Eventually, though, you have to look at the body of evidence and face the truth. VAR's adoption simply isn't working and has ultimately been detrimental to the game. Fans are often left in stadiums scratching their heads and wondering what's going on, often for minutes at a time. Players don't celebrate in the moment as they used to, looking first at the referee for a thumbs up that each goal review is finished without finding fault. As such, that wonderful sense of relief and joy that washes over a stadium when a goal is scored is significantly tempered.
My Damascene conversion has been in the post for a while but finally came, as you may be able to predict, during Scotland's Euro 2024 qualifier against Spain. McTominay's rip-roaring free-kick sailing into the top corner in a nerve-shredding match should have been a moment of pure joy. Think McFadden in Paris or Gemmill in 1978. When it was chalked off, for reasons that are still somewhat murky and certainly lacking the 'clear and obvious' criteria, there was simply no desire left to continue a defence of the indefensible. The joy-sponge effect of VAR had been brought home in the most graphic, gut-wrenching way. All the criticisms I'd hear from others, the hobbling of celebrations and the fussy focus on rules rather than the flow of the game itself, suddenly came into sharp focus. I'd listened to the naysayers but hadn't heard. Now the noise was deafening, and it had finally penetrated. This can't be what football is about.

- **WHAT NEEDS TO BE DONE**: Pick up the piece on VAR in football where it stops and keep writing. The material that comes next has nothing to do with the VAR piece.

- **LISTED ENTRIES**:
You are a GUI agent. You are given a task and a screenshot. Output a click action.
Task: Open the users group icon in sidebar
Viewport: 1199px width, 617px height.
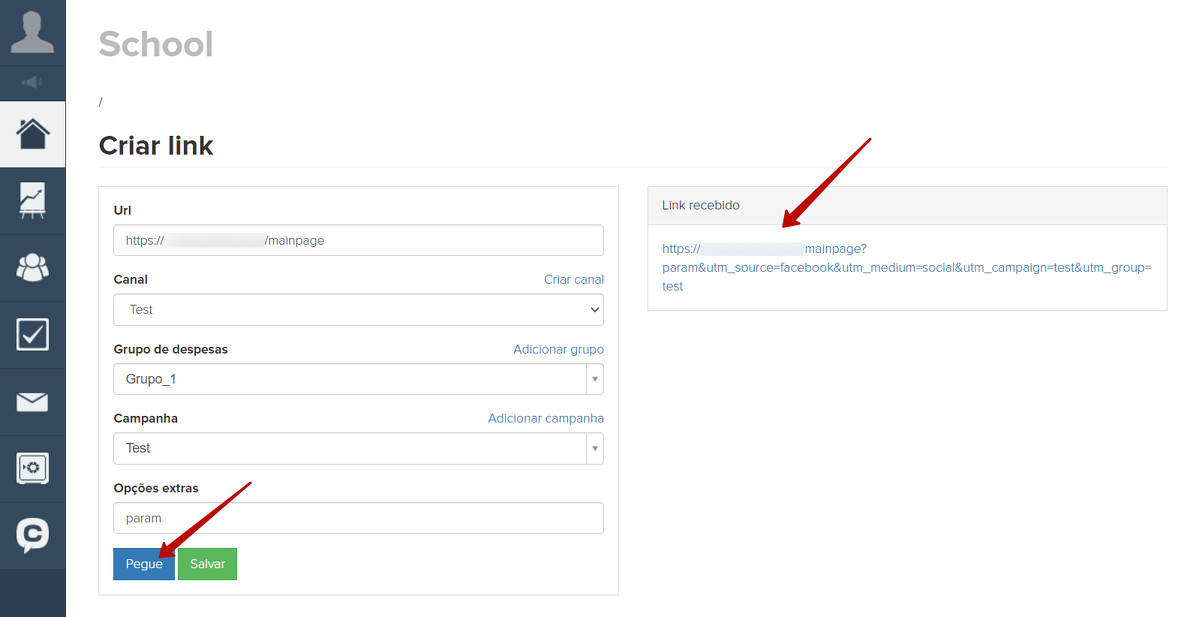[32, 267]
--
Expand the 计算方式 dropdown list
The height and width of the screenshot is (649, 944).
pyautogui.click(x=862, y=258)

- **EXPECTED ANSWER**:
Of course, it's all very well to have changed my mind but what can be done? Pandora's box is, after all, very much open. Of the 30 major European Leagues, only Sweden remains a defiant VAR holdout. If Scotland was to reject its further use in the SPFL, we'd still have to deal with it in European games and international fixtures. The answer is bigger than our little country's top flight. As the Premier League have shown recently, where the fallout from Liverpool's obviously onside goal scored by Luis Diaz against Spurs has barely subsided, problems with VAR go beyond borders. It's international.
Surely the answer remains in the original idea - fixing 'clear and obvious' errors. If we can get back to that concept, rather than a seemingly ever-expanding over-reach, then maybe VAR can be saved in some, less intrusive, form.
Shaping the laws of the game is something few can lay a claim to. As a member of the International Football Association Board [IFAB], Scotland has a significant voice at the table alongside the other home nations. We must use that privilege. IFAB's annual general meeting will be held in March 2024 and it's the perfect time to make a stand. VAR must be reigned in or, however unlikely, booted into touch. As that wonderful, painful Scott McTominay moment showed so clearly, it has already rendered the beauty in the beautiful game less vivid. It's time to demand change.